☁️ Edge#140: cnvrg.io’s Metacloud aims to help AI developers to fight vendor lock-in
This is an example of TheSequence Edge, a Premium newsletter that our subscribers receive every Tuesday and Thursday. On Thursdays, we do deep dives into one of the freshest research papers or technology frameworks that is worth your attention.
💥 What’s New in AI: cnvrg.io’s Metacloud aims to help AI developers to fight vendor lock-in
Fragmentation is one of the key challenges faced when building machine learning (ML) applications in the real world. Given the early stage of the ML tools market, it’s very common that data science teams end up using multiple technology stacks to optimize different stages of the lifecycle of ML applications such as training, hyperparameter optimization of monitoring, deployments, etc. That level of technology stack fragmentation creates regular friction in the development of ML solutions, given the lack of integration and inconsistent user experience between ML stacks. Many people would argue that it’s too early in the ML market to propose end-to-end solutions for the implementation of ML pipelines and, yet, that doesn’t prevent ambitious startups from trying. Today, we would like to discuss cnvrg.io. Despite its relatively short time in the ML market, cnvrg.io can’t be considered a startup anymore. In 2020, Intel acquired cnvrg.io to accelerate its ML offering but has kept the company relatively independent. cnvrg.io has rapidly evolved its offering providing key building blocks to enable nearly all aspects of the lifecycle of ML models.
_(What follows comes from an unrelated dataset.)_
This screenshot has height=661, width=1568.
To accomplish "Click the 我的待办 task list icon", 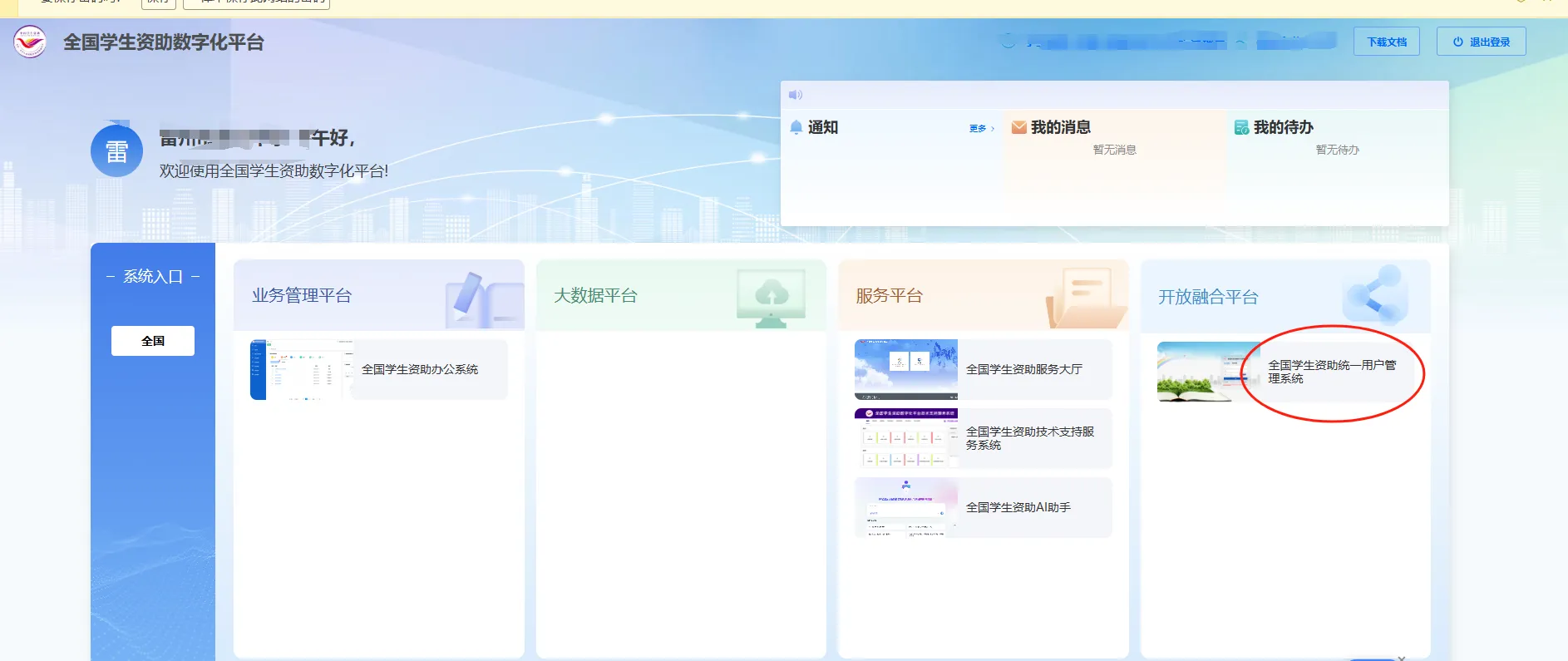I will click(1241, 127).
With recently launched cnvrg.io Metacloud, the company claims to become one of the most complete platforms that provides an end-to-end experience for implementing and operationalizing ML solutions and frees AI developers from vendor lock-in. Let’s look into it.
The cnvrg.io Platform
A good way to think about the cnvrg.io platform is as a single experience for building and managing all aspects of ML pipelines. From a functional standpoint, cnvrg.io includes key building blocks that enable data scientists and ML engineers with consistent experience to manage the lifecycle of ML models. The feature set of the cnvrg.io platform can be decomposed into the following key capabilities:
Machine Learning Pipelines
The cnvrg.io platform provides a visual workflow interface for designing end-to-end ML pipelines. The visual environment improves the reusability and traceability of ML components as well as its optimization for different environments. cnvrg.io ML pipelines capabilities include automatic hyperparameter tuning as well as out-of-the-box integration with runtimes such as Spark or Kubernetes. The platform also includes performance monitoring retraining triggers based on the runtime behavior of ML workflows.
ML Deployment
cnvrg.io automates the deployment of ML models to Kubernetes clusters across different cloud and on-premise runtimes. The deployment module natively integrates with the ML performance monitoring features to enable the continuous retraining and redeployment of ML models.
Dataset Management
cnvrg.io enables native integration with data sources such as Snowflake, S3, relational databases, and many others. The platform includes a version control system as well as a labeling interface that facilitates the creation of training datasets. Additionally, cnvrg.io associates training datasets with models creating the necessary feedback loops for optimization and retraining.
AI Library
cnvrg.io includes a catalog of pre-configured models and ML components that can be seamlessly integrated into new ML applications. The catalog goes beyond algorithms and contains elements such as docker images and runtime configurations. Data scientists can access pre-configured ML modules using the web interface of the Python/CLI SDKs.
ML Tracking
The cnvrg.io platform includes a series of capabilities to enable the monitoring and tracking of ML models. The monitoring engine tracks runtime metrics such as GPU, memory as well as key performance indicators of ML models. Data scientists can integrate cnvrg.io’s ML monitoring capabilities using just a few lines of Python code.
Open Compute
cnvrg.io seamlessly integrates with different cloud infrastructure environments such as AWS, GCP or Azure enables the elastic scaling of compute resources for ML models. cnvrg.io also enables the management of compute resources for ML pipelines from a single, centralized interface. This capability has been accelerated with the recent release of cnvrg.io Metacloud.
cnvrg.io Metacloud
cnvrg.io Metacloud is a significant addition to the cnvrg.io platform. Infrastructure dependency is one of the handicaps of modern ML solutions. Whether you are using AWS or Azure container engines for your ML solutions, you are likely to incur a dependency on that platform. cnvrg.io’s Metacloud abstracts the lifecycle of ML models from the underlying compute infrastructure. The result is a consistent experience and workflow to scale ML pipelines across different infrastructures without incurring specific dependencies on any of them.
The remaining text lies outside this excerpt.